Drama um Autozulieferer

Wirbel um weitere Fertigung in den Gusswerken

Saarbrücken. In der Belegschaft der insolventen Gusswerke Saarbrücken gab es am Dienstag große Aufregung. Die weitere Produktion sei gefährdet, weil Lieferanten Material abholten und sich wichtige Dienstleister zurückzögen, hieß es.

Aus dem Kreis der nun verantwortlichen Insolvenzexperten kam aber Entwarnung: Am Mittwoch „wird normal produziert“, ließ Alexander Höpfner mitteilen. Er ist der Generalbevollmächtigte in dem Insolvenzverfahren. Der Fachmann aus der Frankfurter Restrukturierungskanzlei BBL hatte zuvor verlauten lassen: „Der Geschäftsbetrieb läuft im vollen Umfang weiter.“ Alle nötigen Schritte zur Auszahlung des Insolvenzausfallgelds an die rund 1100 Mitarbeiter seien eingeleitet.
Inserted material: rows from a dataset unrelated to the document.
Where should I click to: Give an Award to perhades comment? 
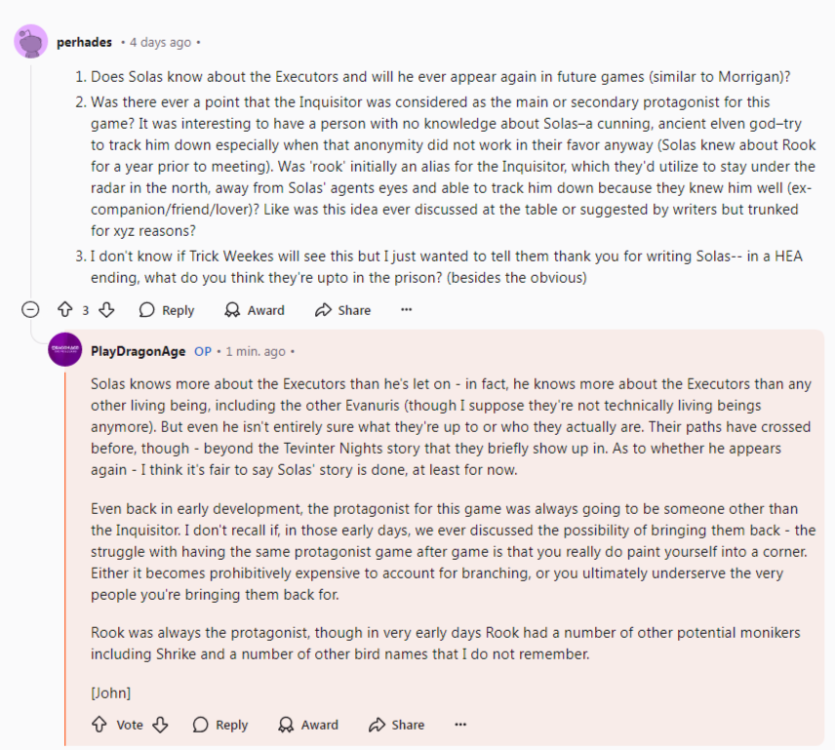(x=254, y=310)
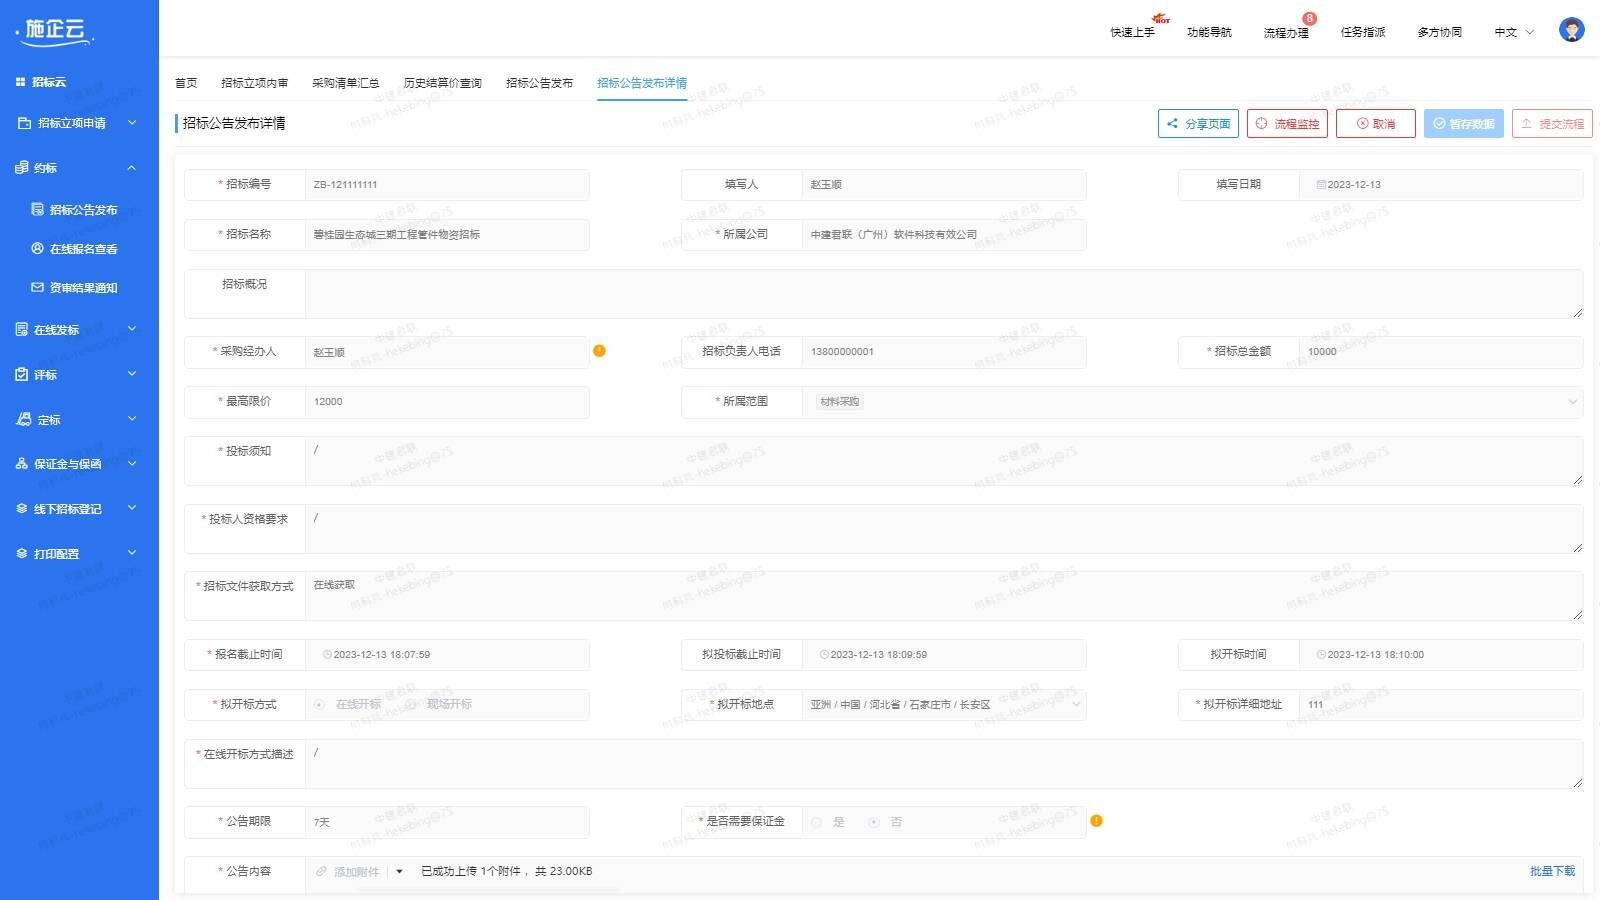
Task: Click the user avatar icon
Action: pyautogui.click(x=1571, y=30)
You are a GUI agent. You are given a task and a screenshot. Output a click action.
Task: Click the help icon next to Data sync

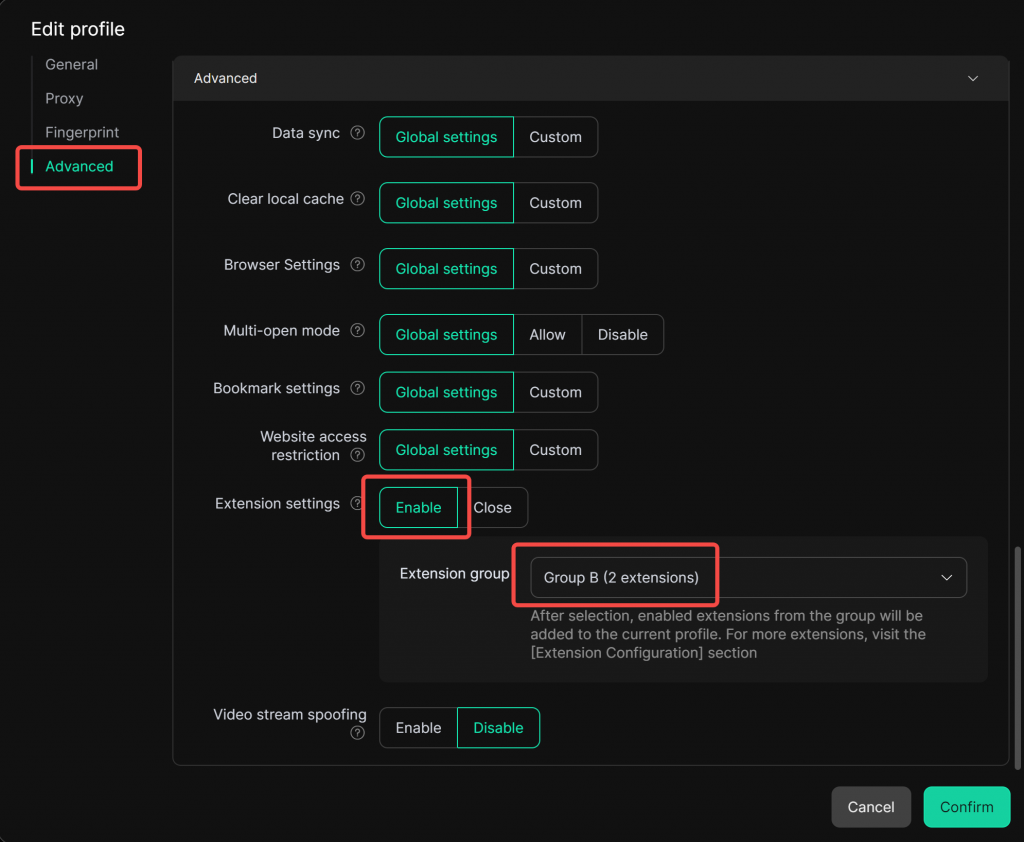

Offen bleibt aber die Frage nach den Abfindungen für die rund 200 früheren Beschäftigten, die im Juli eine Vereinbarung zur Auflösung ihres Arbeitsvertrags unterzeichnet haben.

Die Hauptkunden der Motorblockgießerei hätten signalisiert, „die Sanierung finanziell zu unterstützen“, heißt es in der Mitteilung. Namen wurden nicht genannt. Es ist davon auszugehen, dass General Motors und Deutz dazu zählen. Inwiefern auch Volkswagen dabei ist, blieb unklar. VW wurde von verschiedenen Seiten dafür verantwortlich gemacht, dass eine Einigung der Großkunden über die Sanierung der Gießerei scheiterte und daher am Freitag Insolvenz in Eigenverwaltung beantragt wurde.

Der bisherige Geschäftsführer des Unternehmens, Michael Capitain, bleibt der Mitteilung zufolge weiter im Amt.